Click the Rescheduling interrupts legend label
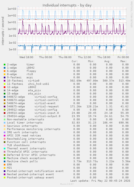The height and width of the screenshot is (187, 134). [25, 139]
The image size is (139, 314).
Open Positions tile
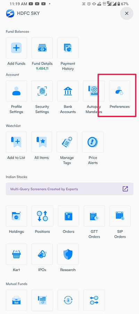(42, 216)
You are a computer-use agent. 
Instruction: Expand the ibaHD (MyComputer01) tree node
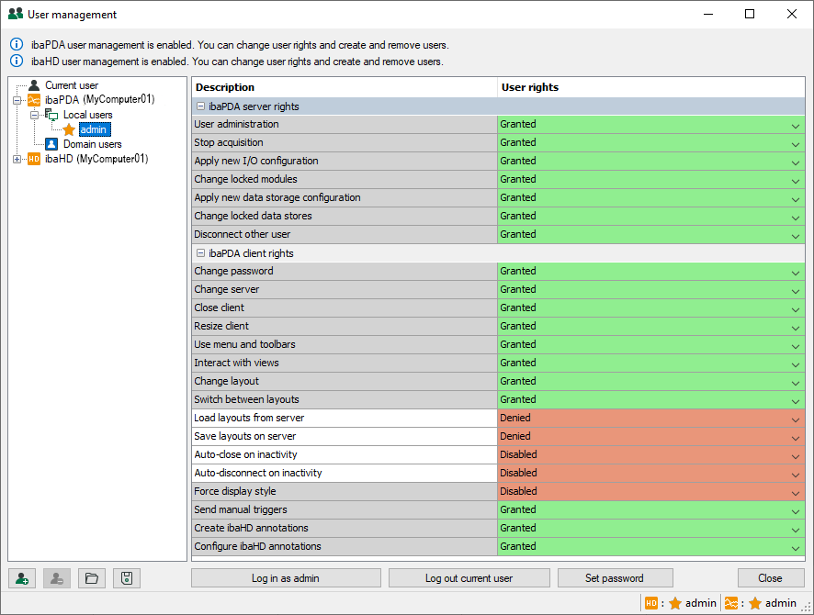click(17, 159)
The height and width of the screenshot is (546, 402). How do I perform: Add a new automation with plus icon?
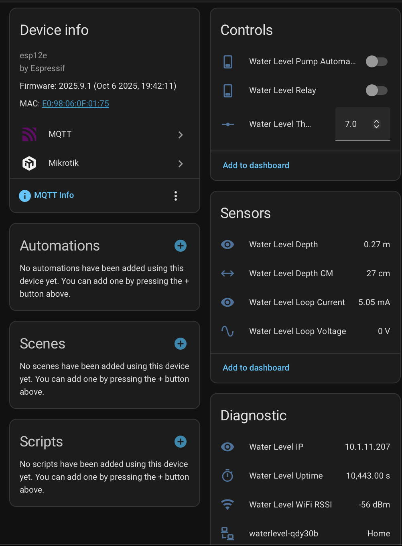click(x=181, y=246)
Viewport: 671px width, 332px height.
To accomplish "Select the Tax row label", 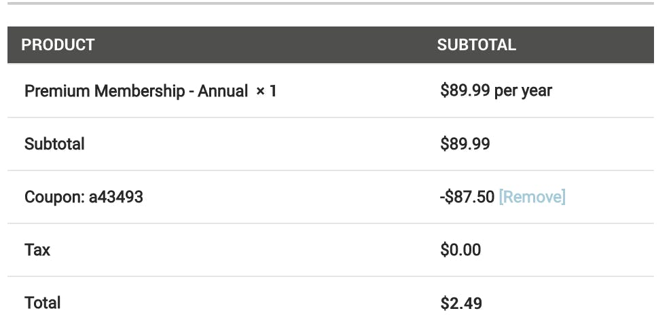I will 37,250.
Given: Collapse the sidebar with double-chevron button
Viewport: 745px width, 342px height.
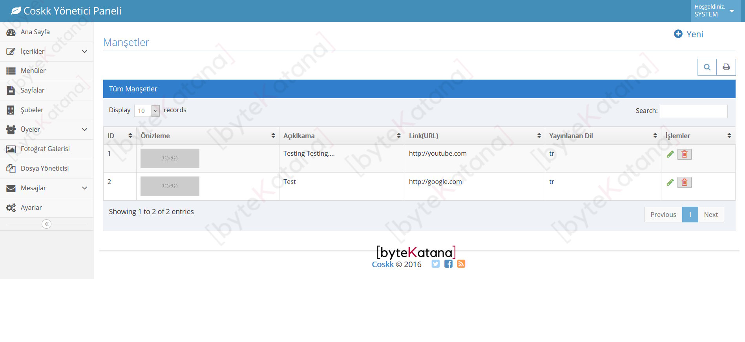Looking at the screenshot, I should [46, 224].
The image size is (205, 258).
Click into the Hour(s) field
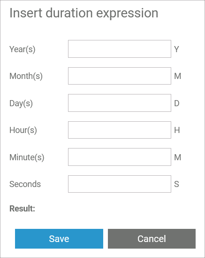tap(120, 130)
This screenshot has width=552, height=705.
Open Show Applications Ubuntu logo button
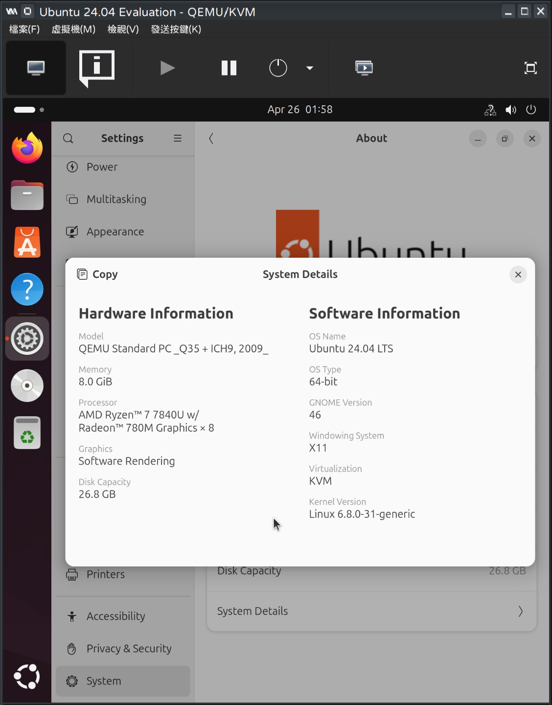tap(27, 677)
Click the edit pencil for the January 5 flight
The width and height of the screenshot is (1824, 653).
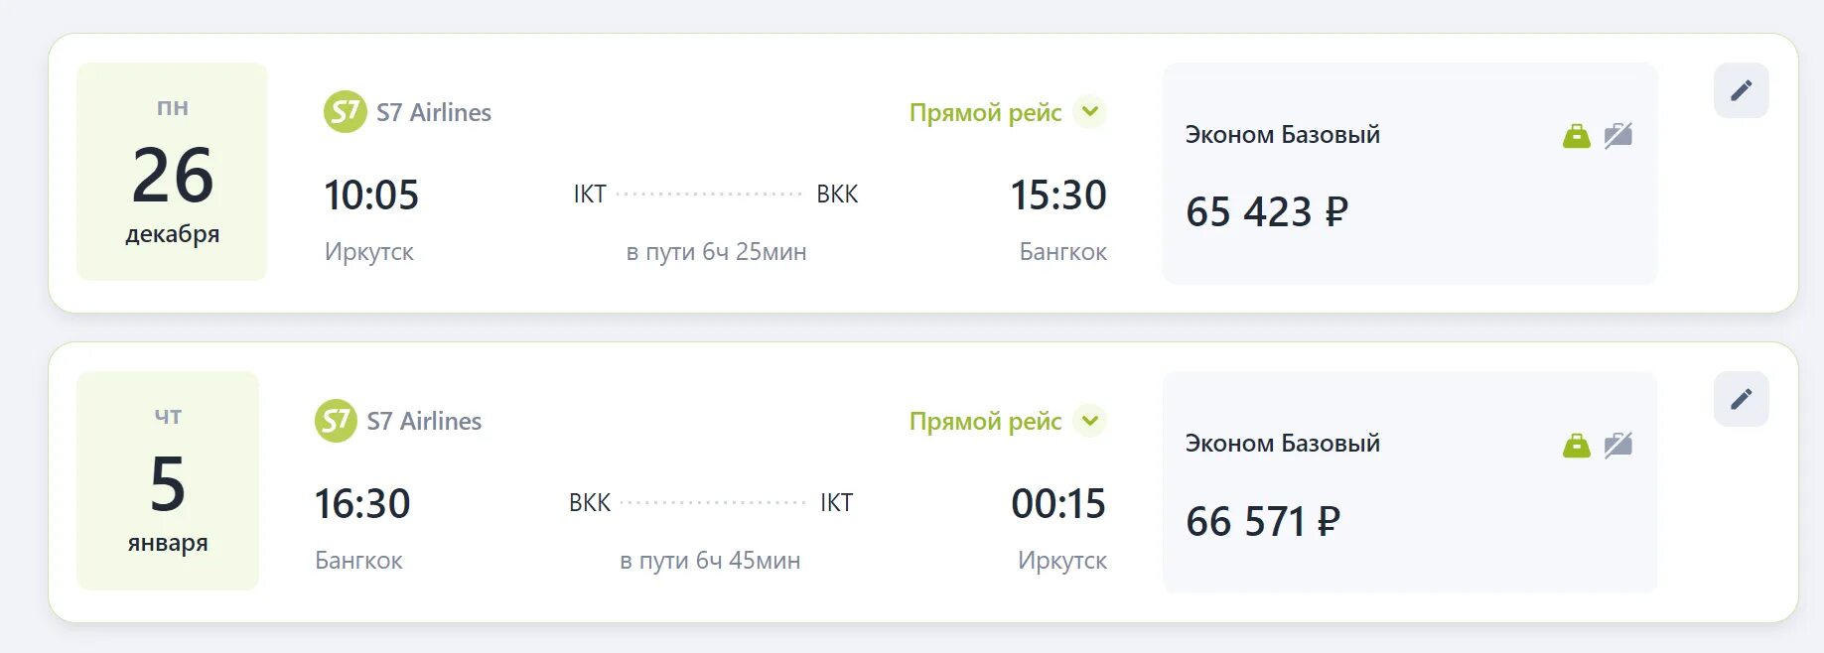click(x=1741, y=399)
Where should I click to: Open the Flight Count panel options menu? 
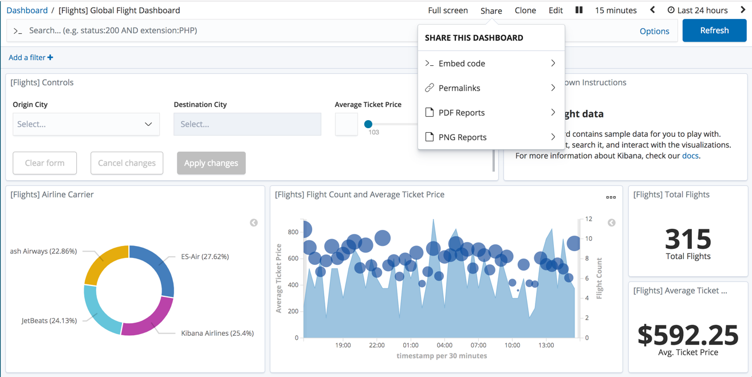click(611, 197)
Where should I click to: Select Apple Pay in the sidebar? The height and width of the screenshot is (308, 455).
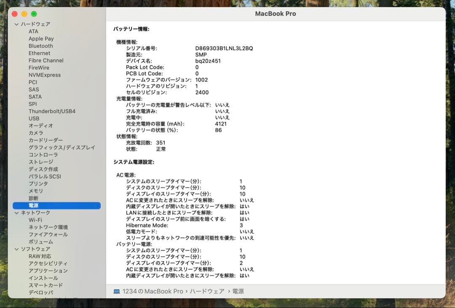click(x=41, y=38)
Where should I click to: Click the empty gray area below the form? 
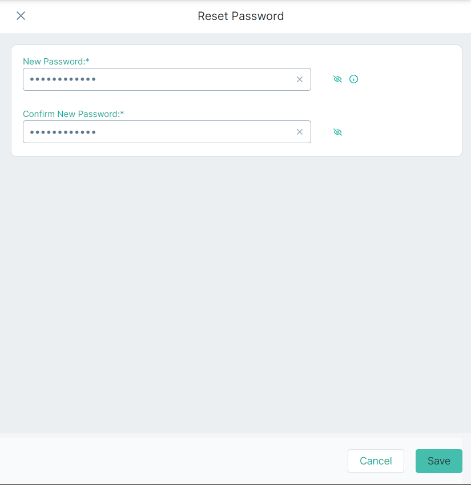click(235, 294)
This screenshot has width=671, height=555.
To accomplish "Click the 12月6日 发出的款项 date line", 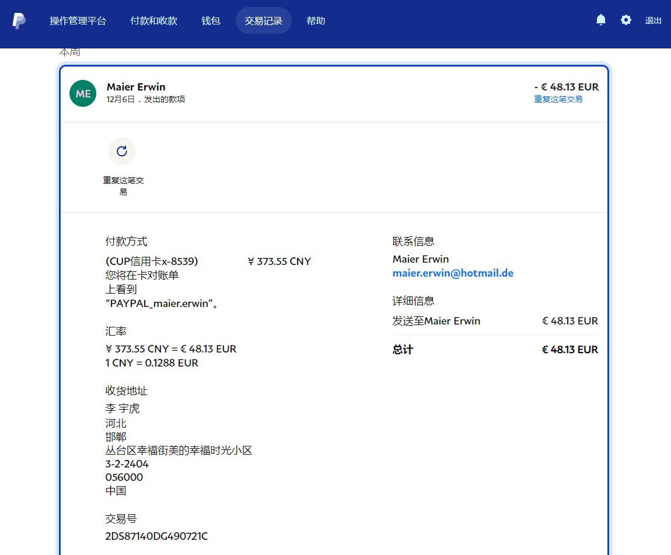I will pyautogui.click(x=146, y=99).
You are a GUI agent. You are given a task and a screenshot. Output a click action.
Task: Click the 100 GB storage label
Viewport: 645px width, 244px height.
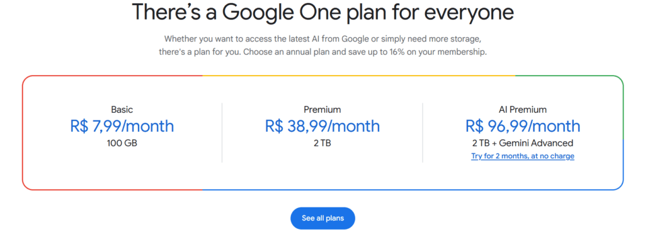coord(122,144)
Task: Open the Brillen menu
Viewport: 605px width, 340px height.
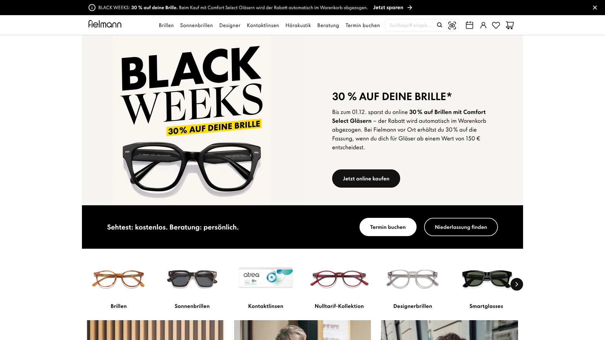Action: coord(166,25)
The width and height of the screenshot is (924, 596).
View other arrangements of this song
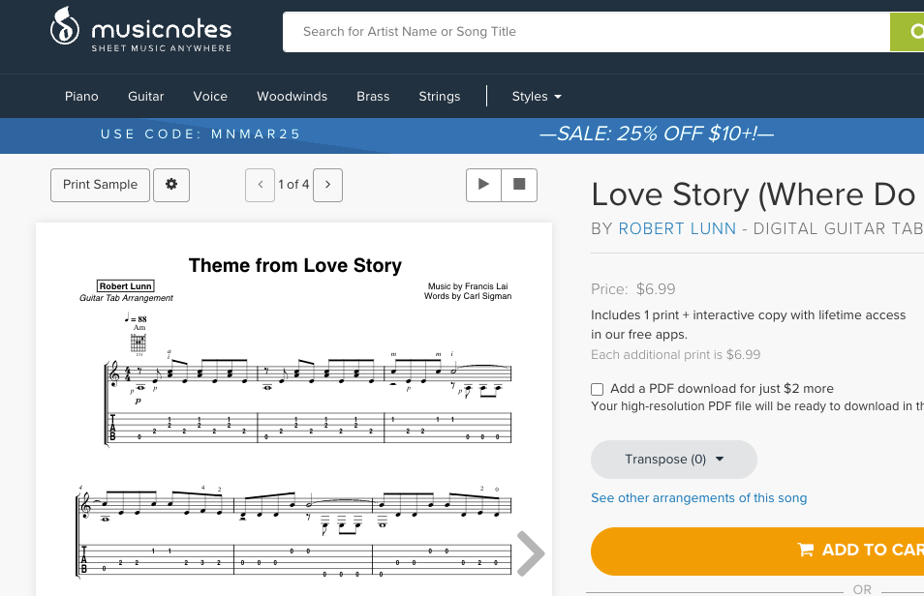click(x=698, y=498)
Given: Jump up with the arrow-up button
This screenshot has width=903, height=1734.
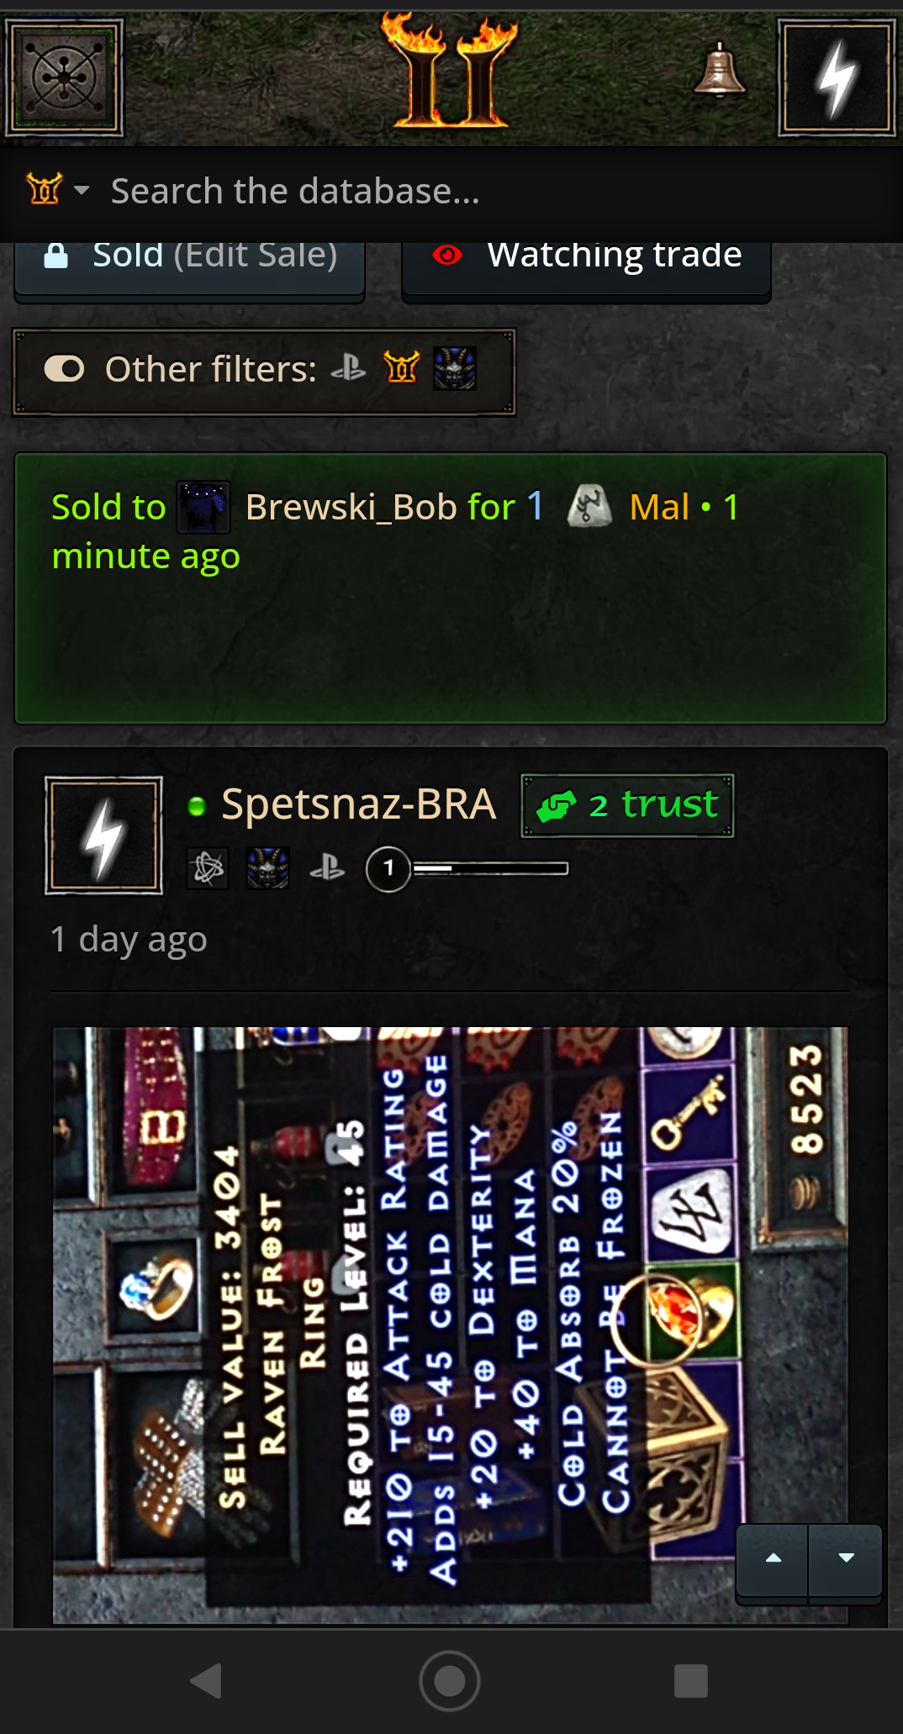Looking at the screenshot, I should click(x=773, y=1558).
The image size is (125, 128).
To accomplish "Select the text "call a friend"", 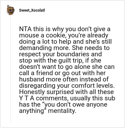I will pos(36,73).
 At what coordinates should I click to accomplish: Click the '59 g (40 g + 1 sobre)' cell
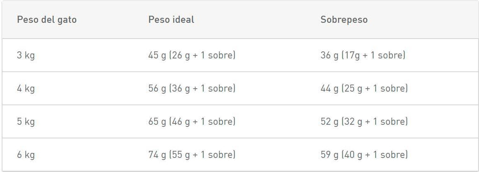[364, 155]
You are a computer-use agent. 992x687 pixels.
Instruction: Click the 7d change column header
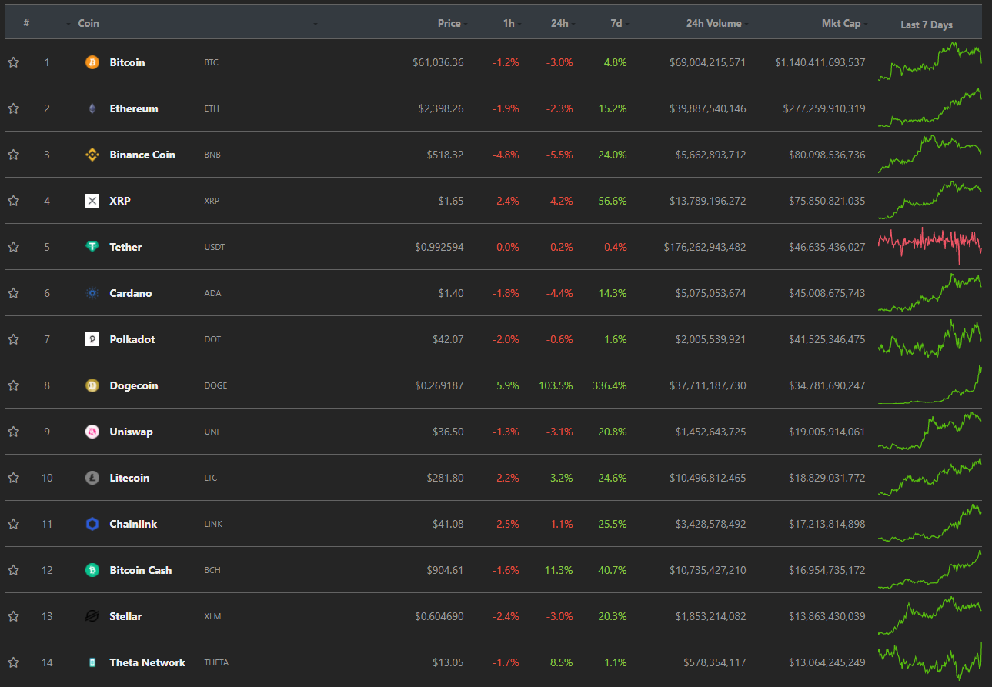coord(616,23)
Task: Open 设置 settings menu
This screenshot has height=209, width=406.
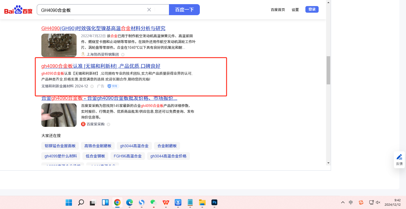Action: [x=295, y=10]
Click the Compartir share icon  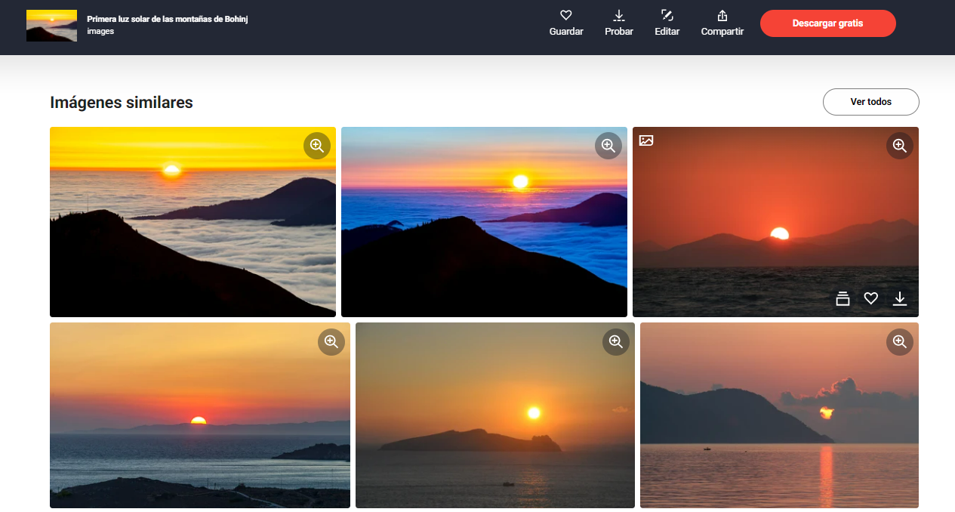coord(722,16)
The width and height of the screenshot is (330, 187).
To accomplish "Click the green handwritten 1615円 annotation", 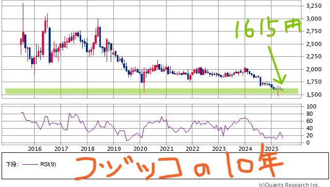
________________________
* _Problem details_
Please show every line of the records that holds the word "agent".

* _Exercise answer_
You are a computer-use agent. 
You are a GUI agent. You are given a task and a screenshot. Output a click action.
You are a computer-use agent. 992x687 pixels.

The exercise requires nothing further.